Technology in the Workplace
The technological advances achieved in the past few decades have brought about a revolution in the business world, affecting nearly all aspects of a working life. People can reach others throughout the world in a matter a seconds, with cost being increasingly negligible. Employees no longer need to be physically with their clients and co-workers; instead they can communicate effectively at home, at a distant office, across the world, and even in their car or on an airplane. Although these new technologies offer a wide variety of services and opportunities, they seem united by a single factor: increased efficiency and productivity. Indeed, companies have been quick to adopt many of these technologies, and tout significant improvements in business performance. However, as the physical office loses importance and employees are encouraged to telecommute from their location of choice, these physically isolated workers will inevitably suffer a loss of face-to-face interpersonal skills and a deterioration of relationships in the workplace.

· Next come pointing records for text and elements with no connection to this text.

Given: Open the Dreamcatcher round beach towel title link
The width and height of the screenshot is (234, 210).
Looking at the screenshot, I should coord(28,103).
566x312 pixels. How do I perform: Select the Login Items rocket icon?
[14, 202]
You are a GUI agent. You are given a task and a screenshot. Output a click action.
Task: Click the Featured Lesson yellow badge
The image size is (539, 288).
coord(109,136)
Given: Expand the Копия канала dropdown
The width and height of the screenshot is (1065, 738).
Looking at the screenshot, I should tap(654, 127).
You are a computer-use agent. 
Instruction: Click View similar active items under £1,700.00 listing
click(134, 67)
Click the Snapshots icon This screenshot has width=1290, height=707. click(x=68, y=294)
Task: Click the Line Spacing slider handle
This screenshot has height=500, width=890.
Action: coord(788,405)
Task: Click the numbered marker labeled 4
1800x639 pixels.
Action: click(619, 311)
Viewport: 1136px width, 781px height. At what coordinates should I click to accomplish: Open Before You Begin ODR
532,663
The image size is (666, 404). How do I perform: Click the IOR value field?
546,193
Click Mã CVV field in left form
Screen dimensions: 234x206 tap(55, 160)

Although the subject of immense media hype and scrutiny in the past few years, this technological revolution in the business world has occurred slowly but surely over the past few decades, even as far back as the invention of telegraphy in the 1850s. The invention of the telephone, fax machine, and more recent developments in wireless communications and video-conferencing have offered businesses more flexibility and efficiency, and those willing to embrace these new technologies found they were more likely to survive and prosper. The result is today's heavily technical workplace, where proficiency with complex phone systems, fax machines, and often networked computers are basic essentials. CISCO Systems, retailer of computer networking hardware and software, sells more than $7 million a day through electronic commerce alone. As if to demonstrate the potential of its technology products, CISCO has hired over nine thousand new employees since 1995 while at the same time saving "$270 million a year in staff, software distribution and paperwork costs" ("Cisco"). As of February 1998, nearly 20 million people regularly access the Internet from their workplace ("Relevant"). However, these much-praised advancements impose dramatic changes in what is expected from workers and where and how they go about their jobs.